The New Yorker:
Tina Johnson accused Roy Moore of sexual assault. Then the world moved on, and left her behind.
By Alexis Okeowo
Tina Johnson never had much. She grew up in the sixties, outside of Gadsden, a hilly city in the green mountains of upper Alabama. Johnson’s mother, Katherine, couldn’t read or write, but she knew how to make money. She would leave the house with ten dollars and come back with a hundred, because she had bought a gallon of paint and painted someone’s house. She worked as an electrician—it was a mystery how she’d got her license—and drove diesel trucks. Sometimes she would go to a local warehouse and collect a truckload of potatoes that had been nicked and wouldn’t sell. She’d store them in the basement with lime on them, and the family would eat potatoes for months. “I don’t want to say it like this, baby, but I’m gonna say it—we were like the Black folks,” Johnson told me recently. “We didn’t have the opportunities that white folks had.”

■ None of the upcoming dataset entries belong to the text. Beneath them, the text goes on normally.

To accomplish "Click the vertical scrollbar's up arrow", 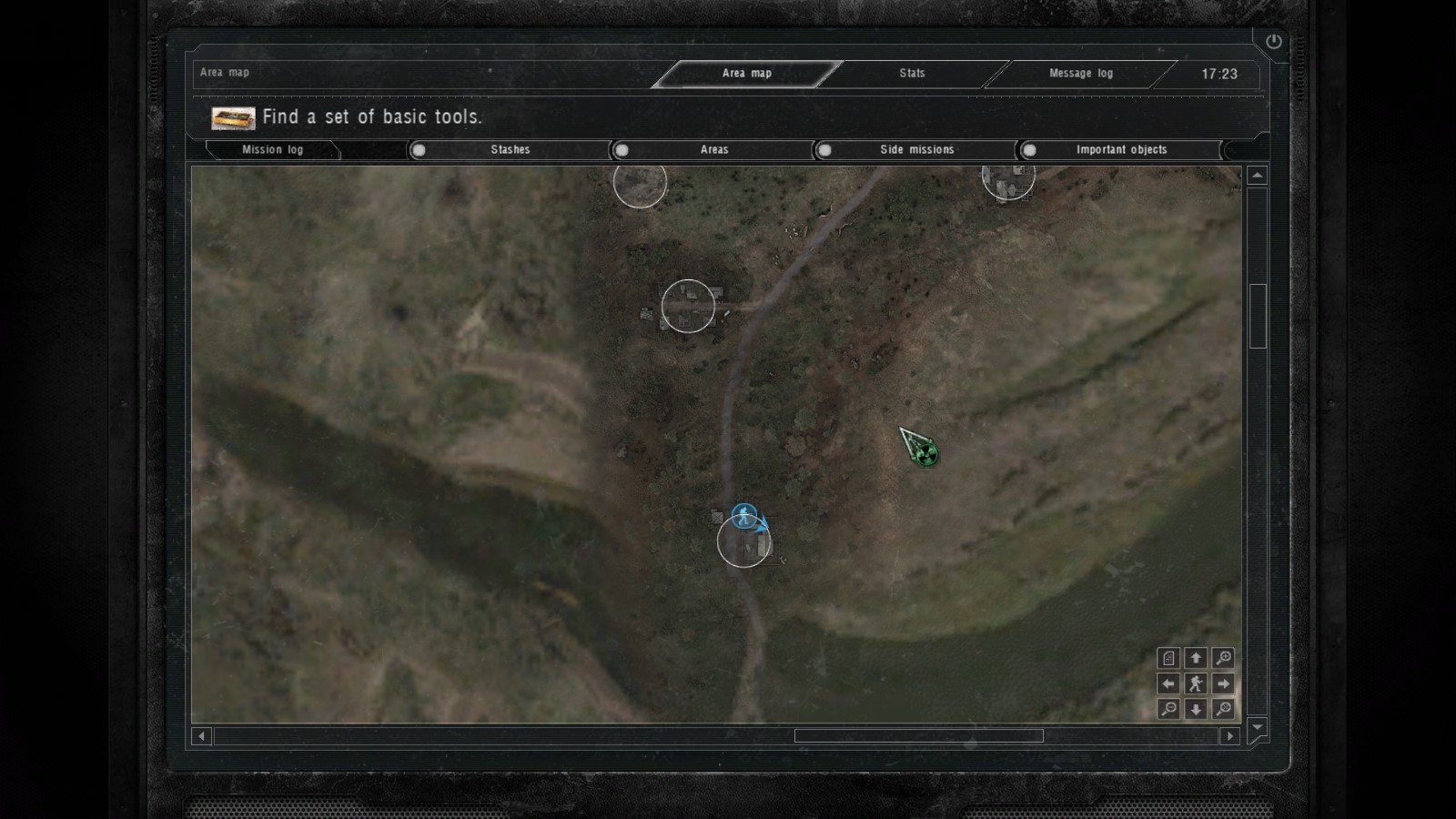I will pyautogui.click(x=1257, y=176).
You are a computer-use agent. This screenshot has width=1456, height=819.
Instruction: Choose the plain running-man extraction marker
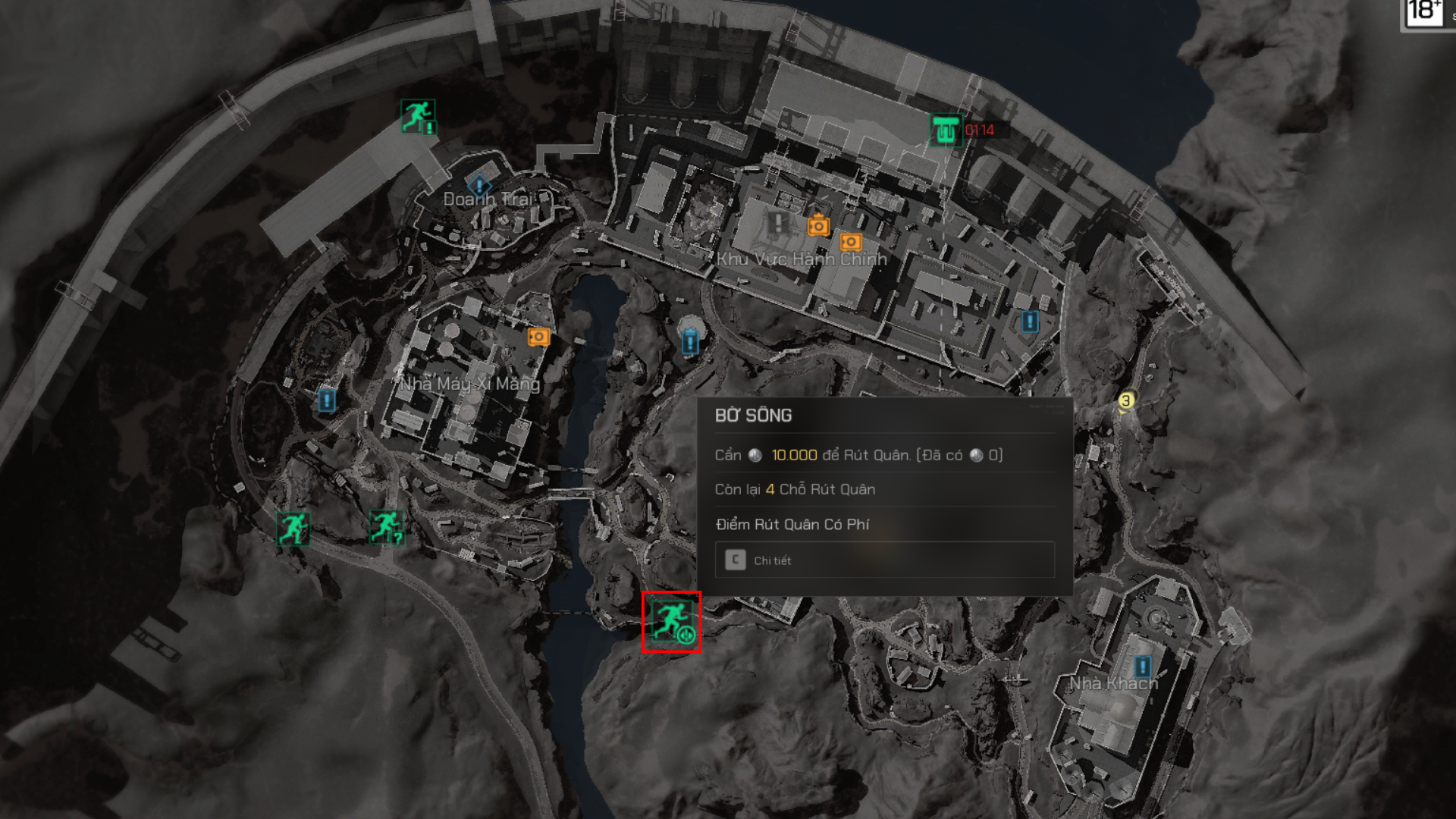293,528
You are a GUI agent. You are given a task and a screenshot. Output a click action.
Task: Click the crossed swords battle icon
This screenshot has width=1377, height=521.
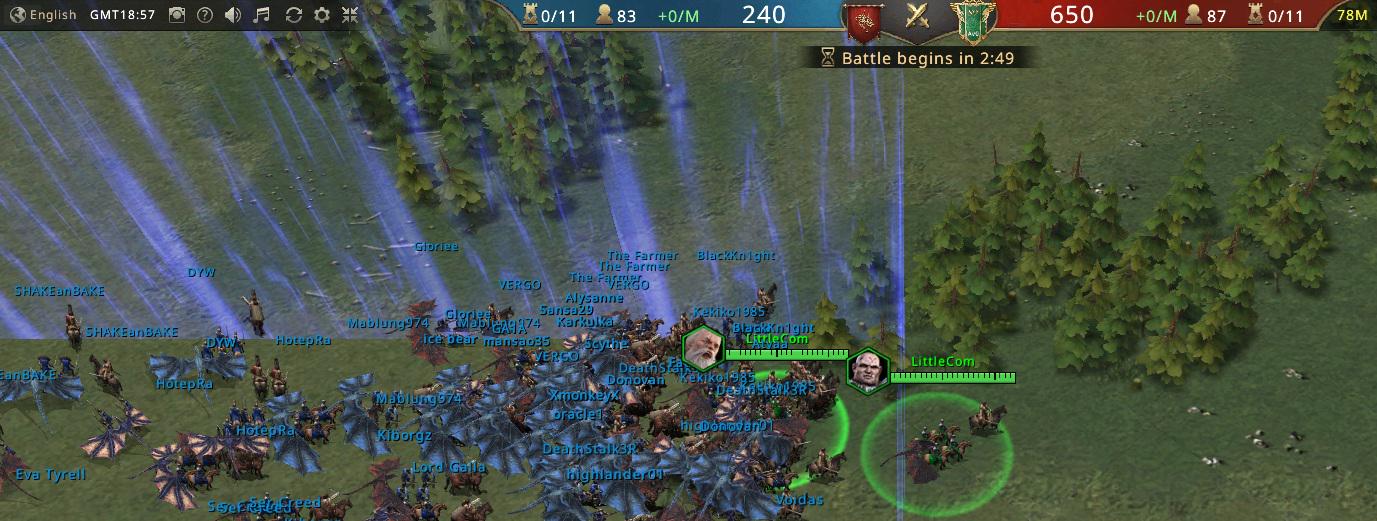click(918, 16)
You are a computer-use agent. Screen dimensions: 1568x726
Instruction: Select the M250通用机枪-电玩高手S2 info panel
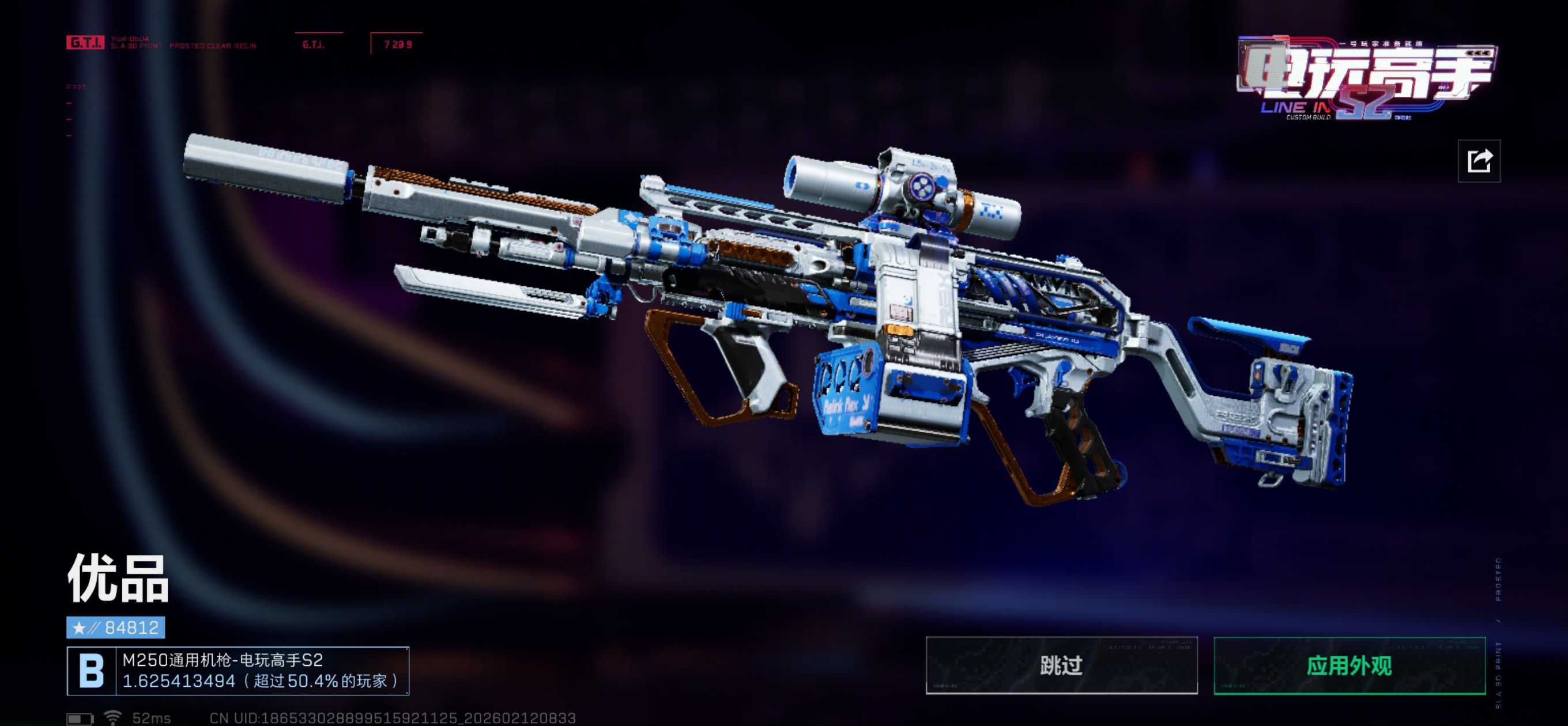(x=238, y=671)
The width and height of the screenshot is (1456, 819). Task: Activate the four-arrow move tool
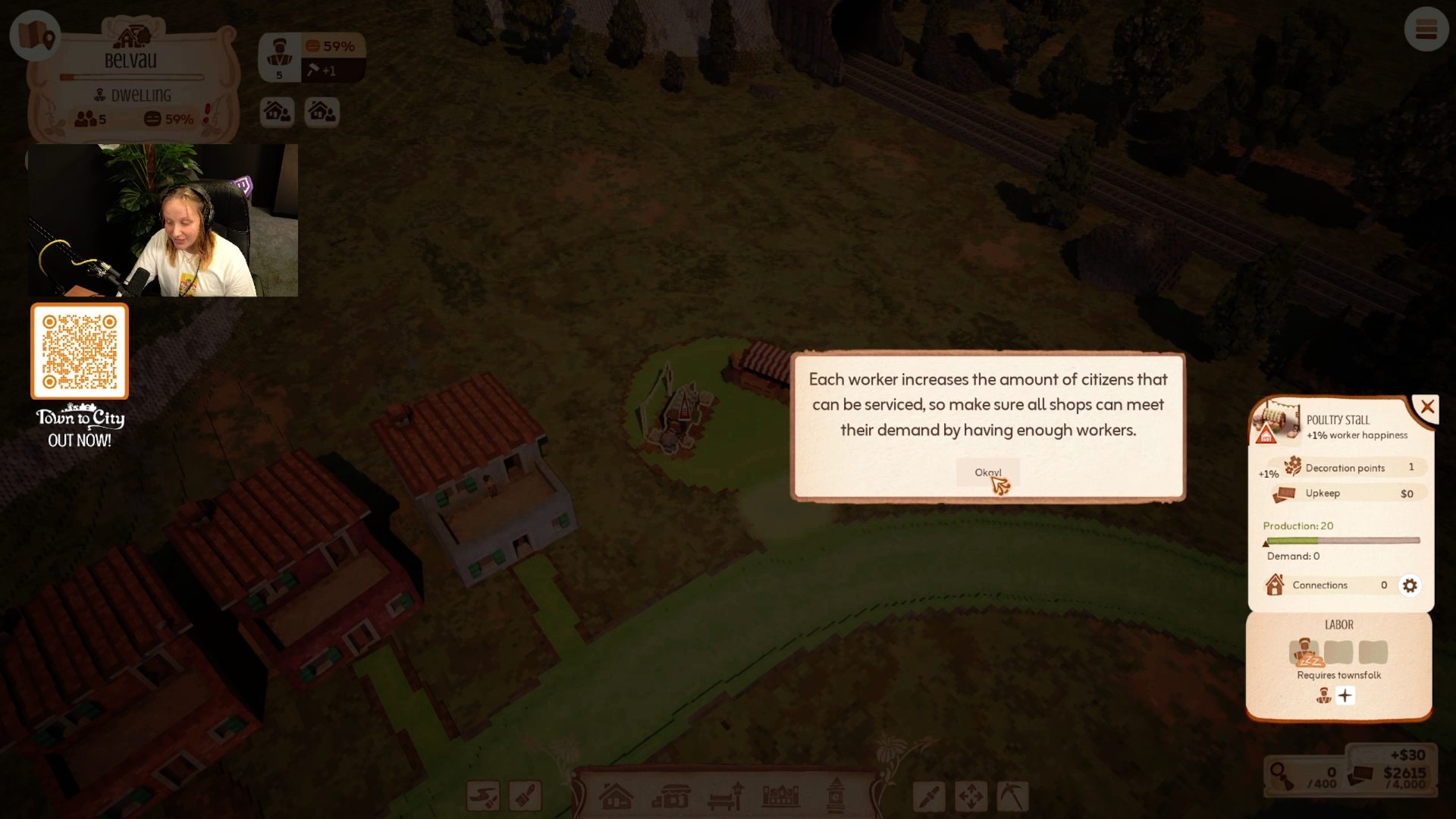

Johnson was a beautiful girl, with blond hair and radiant blue-green eyes that didn’t seem God-given. And she was scrappy. She helped her mother take care of their hog, cows, and goats. The family grew crops on land they leased: one year they planted green peppers, another year sugarcane. They didn’t have farm equipment, so they cut down the cane themselves, stripped it, and took it to the mill to be turned into syrup, then used the money to go on vacation to Disney World and Yellowstone. Johnson and her siblings didn’t play sports or do extracurricular activities like other kids, so they created their own fun. They went to the lake and made mud pies, climbed trees to gather fruit, and busted open the watermelons that their neighbors grew, to eat the flesh. “We thought that if you ate it in the field, it wasn’t stealing,” Johnson said. (To this day, it’s hard for her to eat watermelon, because she ate so much back then.)